What is shocking is how both the economic and romantic landscape has been transformed in the years since the Sexual Revolution. The "urban tribes" that Ethan Watters has so mythologized came about not because of some strange countercultural zeitgeist brewed up at Burning Man, but because our modern way of living and working has simultaneously alienated us from our families, neighborhoods, and other traditional means of support, atomized us into marketing niches, and Wal-Martized us into production units instead of employees. What we are likely to consume according to our age and gender has been scientifically calculated; our financial futures have not. And, as NYU sociologist Richard Sennett wrote in his 1998 The Corrosion of Character, the practice of treating people like pieces of fruit—eating the pulp and throwing away the peel (to paraphrase Willy Loman)—has led to a general decline in long-term thinking and commitment.

Faced with the pressures of free-market romance, the pressure to remain youthful and attractive, to keep up with sexual styles and fashions, has become overwhelming. Meanwhile, a large market of perpetual singles has meant that marketed hedonism, from Deep Throat to "erotic play parties" such as New York City's One Leg Up and CAKE, has become a profitable business. Nowhere is this more evident than in Internet personals, the drive-thrus of dating, which allow for a maximum payoff with a minimum of invested time. In the race to consume new experiences, people, and identities, we can now take the express checkout line.

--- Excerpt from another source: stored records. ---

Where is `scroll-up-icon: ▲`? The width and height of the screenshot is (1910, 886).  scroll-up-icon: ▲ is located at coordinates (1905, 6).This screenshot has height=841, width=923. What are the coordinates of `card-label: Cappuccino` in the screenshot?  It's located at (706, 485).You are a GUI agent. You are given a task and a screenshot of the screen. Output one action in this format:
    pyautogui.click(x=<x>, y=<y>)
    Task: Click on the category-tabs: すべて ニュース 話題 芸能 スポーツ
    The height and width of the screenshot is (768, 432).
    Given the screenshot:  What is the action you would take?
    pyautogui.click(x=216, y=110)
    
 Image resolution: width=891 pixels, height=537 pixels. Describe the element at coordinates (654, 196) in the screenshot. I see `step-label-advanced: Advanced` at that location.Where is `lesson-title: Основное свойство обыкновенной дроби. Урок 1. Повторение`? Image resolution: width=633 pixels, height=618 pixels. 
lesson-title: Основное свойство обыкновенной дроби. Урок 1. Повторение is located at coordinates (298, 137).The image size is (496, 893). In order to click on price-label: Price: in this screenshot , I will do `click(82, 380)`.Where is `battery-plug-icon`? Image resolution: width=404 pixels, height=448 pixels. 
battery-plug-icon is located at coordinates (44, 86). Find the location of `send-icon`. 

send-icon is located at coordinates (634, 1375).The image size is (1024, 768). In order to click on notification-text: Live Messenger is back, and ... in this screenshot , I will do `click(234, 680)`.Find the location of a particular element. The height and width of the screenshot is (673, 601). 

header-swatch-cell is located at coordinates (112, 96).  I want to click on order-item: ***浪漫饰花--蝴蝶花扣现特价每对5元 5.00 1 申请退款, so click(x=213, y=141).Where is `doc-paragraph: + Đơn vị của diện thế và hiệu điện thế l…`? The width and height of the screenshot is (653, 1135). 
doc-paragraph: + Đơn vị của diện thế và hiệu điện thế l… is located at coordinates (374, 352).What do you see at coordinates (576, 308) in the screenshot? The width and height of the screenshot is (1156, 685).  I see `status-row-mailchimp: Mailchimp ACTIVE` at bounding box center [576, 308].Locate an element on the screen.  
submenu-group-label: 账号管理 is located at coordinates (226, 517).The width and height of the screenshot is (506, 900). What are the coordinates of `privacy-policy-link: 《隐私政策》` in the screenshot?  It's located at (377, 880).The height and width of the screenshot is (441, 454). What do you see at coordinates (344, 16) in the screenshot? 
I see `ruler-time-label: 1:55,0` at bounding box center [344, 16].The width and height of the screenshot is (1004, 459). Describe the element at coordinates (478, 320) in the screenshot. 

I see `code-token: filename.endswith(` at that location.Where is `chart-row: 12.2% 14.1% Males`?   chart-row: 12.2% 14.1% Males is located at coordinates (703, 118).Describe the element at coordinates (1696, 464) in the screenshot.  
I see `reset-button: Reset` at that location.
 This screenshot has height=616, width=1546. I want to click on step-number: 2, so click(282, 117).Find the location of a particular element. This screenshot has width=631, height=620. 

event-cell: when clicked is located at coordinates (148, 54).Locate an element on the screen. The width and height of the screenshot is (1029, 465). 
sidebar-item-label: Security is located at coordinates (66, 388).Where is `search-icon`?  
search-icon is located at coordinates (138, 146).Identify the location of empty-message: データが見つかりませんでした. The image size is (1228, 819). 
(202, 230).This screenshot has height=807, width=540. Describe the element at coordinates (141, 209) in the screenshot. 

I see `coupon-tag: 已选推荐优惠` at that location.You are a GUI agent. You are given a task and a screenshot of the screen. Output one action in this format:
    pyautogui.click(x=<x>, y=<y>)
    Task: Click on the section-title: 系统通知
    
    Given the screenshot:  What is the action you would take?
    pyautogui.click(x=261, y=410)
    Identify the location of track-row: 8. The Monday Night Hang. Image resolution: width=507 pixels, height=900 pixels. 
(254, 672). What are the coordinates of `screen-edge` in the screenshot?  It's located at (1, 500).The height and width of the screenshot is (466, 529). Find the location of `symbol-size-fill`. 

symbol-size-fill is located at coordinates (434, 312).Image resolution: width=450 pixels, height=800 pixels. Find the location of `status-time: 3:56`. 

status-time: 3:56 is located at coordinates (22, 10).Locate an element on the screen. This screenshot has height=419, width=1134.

If Congress and the Bush administration were serious about restoring "family values," they would do more than opiate the masses with slogans taken from Pat Robertson and Jerry Falwell; they would take steps to enable the middle class to perpetuate itself and its values. By eliminating the tax loopholes that enable billions of dollars to slip out of the public coffers, we could afford national health care, parental leave, childcare, and public education. By ensuring workers' rights, a living wage, and unemployment insurance, we could take the insecurity out of starting a family. The values of real social conservatism would, in fact, seem to be identical to those of social democracy.